TASK STATEMENT:
Every line in the entries that holds "computer" should be identified and copied.

====

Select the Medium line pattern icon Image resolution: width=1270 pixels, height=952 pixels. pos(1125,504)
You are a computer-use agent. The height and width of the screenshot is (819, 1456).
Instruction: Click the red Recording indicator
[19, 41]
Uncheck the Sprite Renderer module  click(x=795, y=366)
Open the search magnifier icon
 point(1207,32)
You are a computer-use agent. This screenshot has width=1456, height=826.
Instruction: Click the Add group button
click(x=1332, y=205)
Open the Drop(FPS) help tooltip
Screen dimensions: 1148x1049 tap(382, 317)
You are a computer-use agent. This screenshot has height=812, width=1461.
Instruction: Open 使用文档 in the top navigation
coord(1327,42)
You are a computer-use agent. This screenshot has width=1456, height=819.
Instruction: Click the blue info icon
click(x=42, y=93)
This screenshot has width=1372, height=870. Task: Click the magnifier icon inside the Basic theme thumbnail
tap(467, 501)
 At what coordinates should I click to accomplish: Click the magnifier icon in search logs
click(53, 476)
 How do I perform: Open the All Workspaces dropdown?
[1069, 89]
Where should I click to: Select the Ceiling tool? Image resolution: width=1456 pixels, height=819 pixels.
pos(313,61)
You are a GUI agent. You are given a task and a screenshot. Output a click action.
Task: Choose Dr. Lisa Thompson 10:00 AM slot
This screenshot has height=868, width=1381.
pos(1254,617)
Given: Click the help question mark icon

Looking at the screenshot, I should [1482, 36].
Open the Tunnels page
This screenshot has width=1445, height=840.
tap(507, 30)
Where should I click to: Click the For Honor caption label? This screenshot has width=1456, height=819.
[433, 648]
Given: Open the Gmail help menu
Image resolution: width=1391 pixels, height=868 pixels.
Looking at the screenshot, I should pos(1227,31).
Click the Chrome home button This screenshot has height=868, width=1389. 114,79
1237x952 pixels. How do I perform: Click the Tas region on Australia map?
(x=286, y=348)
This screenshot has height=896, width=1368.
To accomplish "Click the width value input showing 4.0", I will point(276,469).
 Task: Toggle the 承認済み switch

====

PROBLEM SOLUTION:
You are a computer-use agent. The height and width of the screenshot is (819, 1456).
You are a computer-use agent. This screenshot has width=1456, height=826.
You are a computer-use agent. This screenshot has height=812, width=1461.
You are a computer-use agent. This screenshot has width=1456, height=819.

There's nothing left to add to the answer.